The publicly available Planetary Computer APIs is a collection of related services that run as containers in Azure Kubernetes Service (AKS). Getting those containers deployed requires a few steps, that we'll go into more below:

  • Configure Azure resources
  • Build and publish containers
  • Create Helm apps consuming those containers

There are many other resources deployed in the public Planetary Computer APIs, but we'll focus here just on the "run containers in the cloud" piece of the deployment.

Configure Azure resources

The key resources required for deploying containers into AKS are a cluster and a container registry. If you're not familiar with Kubernetes, the cluster is an abstraction representing a connection between a scheduler and a node pool.

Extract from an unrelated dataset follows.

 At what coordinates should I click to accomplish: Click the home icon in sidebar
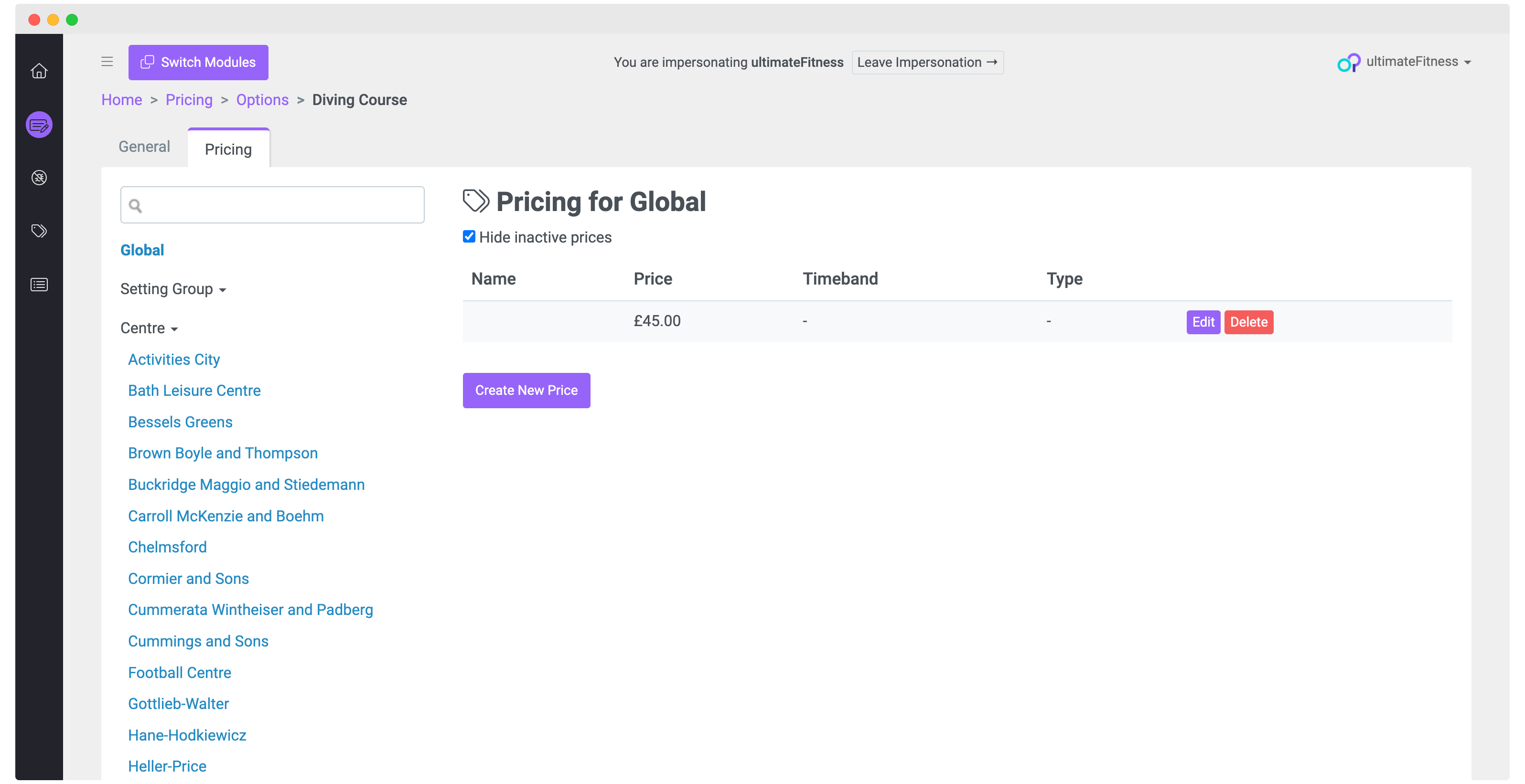point(39,71)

This is a gross oversimplification, but it's sufficient for describing the Planetary Query Engine's Kubernetes deployment. The node pool is responsible for providing undifferentiated compute capacity, e.g., "two cores and 8gb of RAM." The scheduler is responsible for keeping track of what tasks need to run and assigning them to the node pool.

We provision this cluster using terraform, and you can find the cluster configuration in aks.tf.

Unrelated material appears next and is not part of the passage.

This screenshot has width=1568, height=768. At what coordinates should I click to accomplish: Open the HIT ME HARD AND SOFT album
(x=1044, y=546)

Build and publish containers

Building containers happens in the update script. You can see there that there are a few build commands starting with docker-compose. Those commands build the containers necessary for running the services, running migrations, and more.

After those images are built, they need to be pushed to a container registry. That happens in continuous integration in the publish-images job. For each of the stac and tiler services, that script ships the images to the an appropriate container registry associated with this repository. These published container images are publicly available.

Create Helm apps

To run the published containers in the cluster, we create Helm charts. Helm charts are a templating system for deploying services to Kubernetes clusters.

If you're unfamiliar with Helm and need to debug deployment-related issues, you can check out the Helm's topics. However, in short, you'll need to be able to provide variables to fill in the deploy values template. Most of them are available from Terraform output, if you completed the Terraform step; however some also depend on environment variables that you also already needed. You can find the latter category of values prefixed with env. in the template.

Summary

The entire workflow for testing, building, publishing, and deploying the data and metadata query engines is publicly viewable in this repository. You can view workflow runs in the Actions tab for this repo at any time.